The spatial n-back is a test of working memory updating ability. In each block of this task, the participant was presented with a display of twelve open squares distributed across the screen. For each trial, one square in the display turned black (“flashed”) for 500ms, followed by a 1500ms inter-trial interval. The participant was instructed to respond by pressing a button to indicate whether the square that flashed for that trial was the same spatial location as the square that flashed two trials earlier. Each block consisted of 24 trials, and within each trial there were six match trials (on which the correct answer was “yes”) and 18 reject trials (on which the correct answer was “no”; among these reject trials, there were five lures on which the same spatial location was flashed three trials earlier). Participants completed a practice block of 20 trials. The task consisted of four blocks (24 trials each).
Color-Shape Task.
The color-shape task is a test of mental set shifting. In this task, for each trial, a shape stimulus (red or blue, circle or triangle) appeared in the center of the screen accompanied by a cue letter (C or S) to indicate whether the participant should categorize the stimulus based on color or shape. The cue appeared 350 ms before the target and remained on the screen until the participant responded using one of two buttons (left for red or circle, right for blue or triangle). The next cue appeared 350 ms after the end of the trial. The participant started with 12 trials practicing identification of color, 12 trials practicing identification of shape, and then 24 trials practicing a mixed sequence in which a trial of one cue type could be preceded by the same (“repeat” trials) or the other (“switch” trials) cue type. The task consisted of two blocks (52 trials each) of mixed trials. The first four trials of each block were discarded, yielding 48 trials (half repeat, half switch trials) for each of the two task blocks for analysis.
Developmental Differences
Self-report measures were administered using either Qualtrics or REDCap software. A research staff member was available for questions outside the experiment room.
Age.
Participants reported age in years.
Pubertal Development Scale
(PDS, (Petersen et al., 1988)). The PDS is a self-report measure of physical pubertal changes which shows good reliability and correlates well with hormone measures (Shirtcliff et al., 2009). Individual items were summed and averaged to yield a PDS score that ranged from 1 to 4.
Gender.
Participants reported on sex and gender according to a two-step procedure that asks about current gender identity and sex assigned at birth. Gender was contrast-coded as cisgender male (−1), cisgender female (+1), or other, including transgender, non-binary, or gender-fluid (0).
Mood Pathology
See Supplement for exploratory analyses that considered diagnostic variables.

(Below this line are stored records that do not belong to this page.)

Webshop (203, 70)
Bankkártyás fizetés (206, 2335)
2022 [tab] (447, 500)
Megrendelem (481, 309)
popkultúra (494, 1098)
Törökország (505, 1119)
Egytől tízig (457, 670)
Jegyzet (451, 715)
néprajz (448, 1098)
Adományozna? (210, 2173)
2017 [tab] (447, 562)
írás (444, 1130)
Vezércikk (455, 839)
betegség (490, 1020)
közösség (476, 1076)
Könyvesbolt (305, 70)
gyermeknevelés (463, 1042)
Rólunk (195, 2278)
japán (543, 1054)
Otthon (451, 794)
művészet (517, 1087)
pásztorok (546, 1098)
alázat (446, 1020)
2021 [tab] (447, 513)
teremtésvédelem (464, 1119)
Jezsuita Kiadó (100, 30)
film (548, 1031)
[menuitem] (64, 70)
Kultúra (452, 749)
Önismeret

Mood and Anxiety Symptom Questionnaire- Anhedonia
(MASQ-AD, (Watson, Clark, Weber, & Assenheimer, 1995; Watson, Clark, Weber, Assenheimer, et al., 1995)). The 8-item MASQ-AD loss of interest scale was administered to evaluate anhedonic depression in the past week. Each item was rated on a scale of 1 (not at all) to 5 (extremely). The summed score provided a measure of anhedonic symptom severity.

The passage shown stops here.